*** Opening of Supplied records ***

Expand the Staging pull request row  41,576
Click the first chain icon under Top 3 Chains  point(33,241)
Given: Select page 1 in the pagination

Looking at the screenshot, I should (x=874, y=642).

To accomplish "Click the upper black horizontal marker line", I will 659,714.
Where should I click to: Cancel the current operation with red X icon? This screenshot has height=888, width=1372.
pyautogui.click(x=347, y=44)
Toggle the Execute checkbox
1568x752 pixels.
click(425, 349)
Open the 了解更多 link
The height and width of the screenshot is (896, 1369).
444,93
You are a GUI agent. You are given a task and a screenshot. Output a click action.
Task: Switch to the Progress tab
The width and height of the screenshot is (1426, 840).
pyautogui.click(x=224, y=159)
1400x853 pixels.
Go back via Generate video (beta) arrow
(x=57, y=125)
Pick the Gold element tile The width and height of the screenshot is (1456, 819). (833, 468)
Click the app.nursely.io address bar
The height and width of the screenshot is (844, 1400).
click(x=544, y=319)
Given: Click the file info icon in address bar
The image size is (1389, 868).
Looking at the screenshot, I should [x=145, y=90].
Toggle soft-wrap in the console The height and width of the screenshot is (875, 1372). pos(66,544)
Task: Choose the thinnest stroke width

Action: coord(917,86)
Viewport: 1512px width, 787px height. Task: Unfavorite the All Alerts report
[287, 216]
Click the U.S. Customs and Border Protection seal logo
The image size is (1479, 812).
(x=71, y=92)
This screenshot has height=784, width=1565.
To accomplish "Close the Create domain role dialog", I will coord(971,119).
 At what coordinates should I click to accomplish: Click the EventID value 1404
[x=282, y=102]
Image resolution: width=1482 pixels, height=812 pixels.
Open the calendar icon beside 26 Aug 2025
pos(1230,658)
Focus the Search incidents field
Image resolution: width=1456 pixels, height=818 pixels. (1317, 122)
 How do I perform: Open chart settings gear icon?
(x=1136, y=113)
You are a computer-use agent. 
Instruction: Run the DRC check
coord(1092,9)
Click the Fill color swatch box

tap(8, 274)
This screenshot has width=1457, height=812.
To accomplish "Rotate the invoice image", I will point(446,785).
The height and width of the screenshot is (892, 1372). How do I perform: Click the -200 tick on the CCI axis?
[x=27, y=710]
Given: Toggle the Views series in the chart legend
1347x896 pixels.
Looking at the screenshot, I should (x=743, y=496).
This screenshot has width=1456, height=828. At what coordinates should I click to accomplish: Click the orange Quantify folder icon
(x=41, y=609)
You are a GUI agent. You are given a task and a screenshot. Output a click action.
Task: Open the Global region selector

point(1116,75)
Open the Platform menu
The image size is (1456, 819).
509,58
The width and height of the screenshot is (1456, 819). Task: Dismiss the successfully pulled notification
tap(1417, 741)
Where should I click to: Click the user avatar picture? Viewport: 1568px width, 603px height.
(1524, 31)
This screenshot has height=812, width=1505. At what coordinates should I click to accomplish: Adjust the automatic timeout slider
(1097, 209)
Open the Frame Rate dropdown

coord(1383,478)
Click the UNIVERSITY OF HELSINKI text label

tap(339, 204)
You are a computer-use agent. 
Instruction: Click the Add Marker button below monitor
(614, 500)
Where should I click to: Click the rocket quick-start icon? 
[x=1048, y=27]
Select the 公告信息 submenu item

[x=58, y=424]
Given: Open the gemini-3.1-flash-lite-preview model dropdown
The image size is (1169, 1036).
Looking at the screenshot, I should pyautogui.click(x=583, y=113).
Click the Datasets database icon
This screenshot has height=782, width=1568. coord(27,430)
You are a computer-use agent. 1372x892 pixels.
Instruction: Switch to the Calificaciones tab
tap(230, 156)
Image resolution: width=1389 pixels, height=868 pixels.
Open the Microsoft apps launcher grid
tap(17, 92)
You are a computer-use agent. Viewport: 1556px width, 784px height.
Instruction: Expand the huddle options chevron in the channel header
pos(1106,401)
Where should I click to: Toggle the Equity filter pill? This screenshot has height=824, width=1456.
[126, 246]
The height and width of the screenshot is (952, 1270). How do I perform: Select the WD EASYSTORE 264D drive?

*** Close of Supplied records ***

▸ What you will do
Set down each line exactly as it appears in the data.

▸ Result for this exercise
Expand the Staging pull request row  41,576
Click the first chain icon under Top 3 Chains  point(33,241)
Given: Select page 1 in the pagination

Looking at the screenshot, I should (x=874, y=642).

To accomplish "Click the upper black horizontal marker line", I will 659,714.
Where should I click to: Cancel the current operation with red X icon? This screenshot has height=888, width=1372.
pyautogui.click(x=347, y=44)
Toggle the Execute checkbox
1568x752 pixels.
click(425, 349)
Open the 了解更多 link
The height and width of the screenshot is (896, 1369).
444,93
You are a GUI agent. You are given a task and a screenshot. Output a click action.
Task: Switch to the Progress tab
The width and height of the screenshot is (1426, 840).
pyautogui.click(x=224, y=159)
1400x853 pixels.
Go back via Generate video (beta) arrow
(x=57, y=125)
Pick the Gold element tile The width and height of the screenshot is (1456, 819). (833, 468)
Click the app.nursely.io address bar
The height and width of the screenshot is (844, 1400).
click(x=544, y=319)
Given: Click the file info icon in address bar
The image size is (1389, 868).
Looking at the screenshot, I should [x=145, y=90].
Toggle soft-wrap in the console The height and width of the screenshot is (875, 1372). pos(66,544)
Task: Choose the thinnest stroke width

Action: coord(917,86)
Viewport: 1512px width, 787px height. Task: Unfavorite the All Alerts report
[287, 216]
Click the U.S. Customs and Border Protection seal logo
The image size is (1479, 812).
(x=71, y=92)
This screenshot has height=784, width=1565.
To accomplish "Close the Create domain role dialog", I will coord(971,119).
 At what coordinates should I click to accomplish: Click the EventID value 1404
[x=282, y=102]
Image resolution: width=1482 pixels, height=812 pixels.
Open the calendar icon beside 26 Aug 2025
pos(1230,658)
Focus the Search incidents field
Image resolution: width=1456 pixels, height=818 pixels. (1317, 122)
 How do I perform: Open chart settings gear icon?
(x=1136, y=113)
You are a computer-use agent. 
Instruction: Run the DRC check
coord(1092,9)
Click the Fill color swatch box

tap(8, 274)
This screenshot has width=1457, height=812.
To accomplish "Rotate the invoice image", I will point(446,785).
The height and width of the screenshot is (892, 1372). How do I perform: Click the -200 tick on the CCI axis?
[x=27, y=710]
Given: Toggle the Views series in the chart legend
1347x896 pixels.
Looking at the screenshot, I should (x=743, y=496).
This screenshot has width=1456, height=828. At what coordinates should I click to accomplish: Click the orange Quantify folder icon
(x=41, y=609)
You are a GUI agent. You are given a task and a screenshot. Output a click action.
Task: Open the Global region selector

point(1116,75)
Open the Platform menu
The image size is (1456, 819).
509,58
The width and height of the screenshot is (1456, 819). Task: Dismiss the successfully pulled notification
tap(1417, 741)
Where should I click to: Click the user avatar picture? Viewport: 1568px width, 603px height.
(1524, 31)
This screenshot has height=812, width=1505. At what coordinates should I click to accomplish: Adjust the automatic timeout slider
(1097, 209)
Open the Frame Rate dropdown

coord(1383,478)
Click the UNIVERSITY OF HELSINKI text label

tap(339, 204)
You are a computer-use agent. 
Instruction: Click the Add Marker button below monitor
(614, 500)
Where should I click to: Click the rocket quick-start icon? 
[x=1048, y=27]
Select the 公告信息 submenu item

[x=58, y=424]
Given: Open the gemini-3.1-flash-lite-preview model dropdown
The image size is (1169, 1036).
Looking at the screenshot, I should pyautogui.click(x=583, y=113).
Click the Datasets database icon
This screenshot has height=782, width=1568. coord(27,430)
You are a computer-use agent. 1372x892 pixels.
Instruction: Switch to the Calificaciones tab
tap(230, 156)
Image resolution: width=1389 pixels, height=868 pixels.
Open the Microsoft apps launcher grid
tap(17, 92)
You are a computer-use agent. Viewport: 1556px width, 784px height.
Instruction: Expand the huddle options chevron in the channel header
pos(1106,401)
Where should I click to: Toggle the Equity filter pill? This screenshot has height=824, width=1456.
[126, 246]
The height and width of the screenshot is (952, 1270). How do I perform: Select the WD EASYSTORE 264D drive?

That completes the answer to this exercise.